Studio album by The Residents
- Released: March 24, 2017
- Recorded: 2014–2016
- Genre: Dark ambient; rock;
- Length: 47:17
- Label: MVD Audio, Cherry Red Records
- Producer: Eric Drew Feldman; The Residents;

The Residents chronology
| Lonely Teenager (2011) | The Ghost of Hope (2017) | Intruders (2018) |

= The Ghost of Hope =

The Ghost of Hope is a studio album by American art rock band the Residents. It is based around historical train wrecks. It was their last work with Hardy Fox before his death in 2018.

== Background ==
The Ghost of Hope was The Residents' first vocal album of entirely newly written material since 2008's The Bunny Boy. During that gap, the group focused on touring their 'Randy, Chuck & Bob' trilogy of live shows, starting in 2010 with Talking Light and concluding in July 2016 with Shadowland. During this time, the group released four new full-length albums: Postcards from Patmos, Hades, Lonely Teenager, and Mush-Room.

Postcards from Patmos and Hades were instrumental albums created as atmospheric soundtracks, with Patmos being the soundtrack to their 2008 Bunny Boy web show, sold exclusively on tour dates, and Hades as soundtrack for an unrealized art gallery installation, released as a digital exclusive. Lonely Teenager was a studio adaption of the Talking Light live show and only featured two newly written tracks, both of which had been debuted in the live show; the rest of the album's material consisted of re-recordings of selections of the band's back catalog. Mush-Room, released in 2013, was an instrumental album written for the Belgian dance group Needcompany. During this time group member Hardy Fox began anonymously releasing solo material under the persona of Charles Bobuck (a character from the Randy, Chuck & Bob trilogy). Seven Charles Bobuck albums were released on CD between 2012 and 2016, with additional digital downloads.

According to The Residents' spokesperson Homer Flynn, the group had wanted to create a train-inspired album for a long time, and were pushed to do so by one member in particular. Despite this insistence, the group hadn’t been able to find an entry point for the concept until 2013, when someone suggested making an album on historical train wrecks. The group liked the idea and began searching for a book on the subject through Amazon, before eventually landing on Death by Train, a Kindle collection of 50-60 newspaper articles detailing train wrecks written between the late 1800s to the early 1900s. Eventually, the Residents selected 10-12 of these articles to base the album upon. The group loved the elegant language of the period and wanted to contrast it against the horror of the events it was describing.
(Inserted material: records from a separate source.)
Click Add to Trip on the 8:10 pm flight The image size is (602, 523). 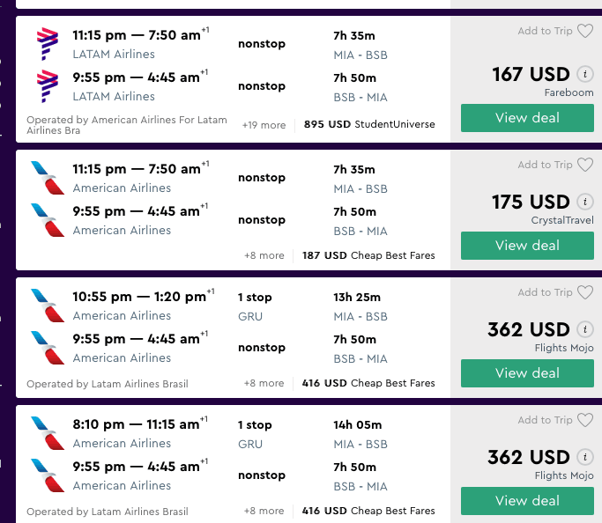click(546, 420)
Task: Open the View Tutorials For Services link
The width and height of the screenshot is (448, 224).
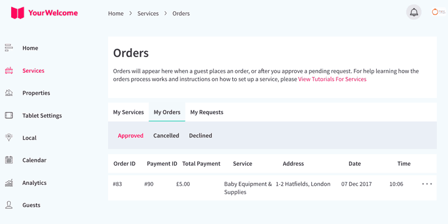Action: 332,79
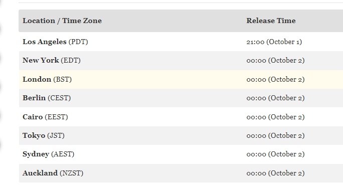Image resolution: width=343 pixels, height=188 pixels.
Task: Click London's 00:00 (October 2) time
Action: tap(275, 79)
Speaking in character as Charles Bobuck, Fox stated that he had written the music for the album in 2014 and that the recording process was delayed by constant touring commitments. Fox had intended to have the album finished by spring of 2015 and released in September of that year. He had also planned to help his replacement Eric Drew Feldman arrange a live version in the fall of that year, but since the Shadowland tour continued to push The Ghost of Hope aside, Fox left the group out of boredom. The Shadowland tour lasted from May 2014 to July 2016. After the album's release, Fox (again speaking as Bobuck) said, "There are bits and pieces that I remember having written scattered through it. My playing is minimal."

Flynn noted that the album sonically harkened back to their 1979 album Eskimo, particularly the idea of constructing narrative throughout soundscape. The album also contained a booklet detailing the real-life stories behind the songs. The album featured Eric Drew Feldman collaborating with the group. The Ghost of Hope was Hardy Fox's final work with the Residents.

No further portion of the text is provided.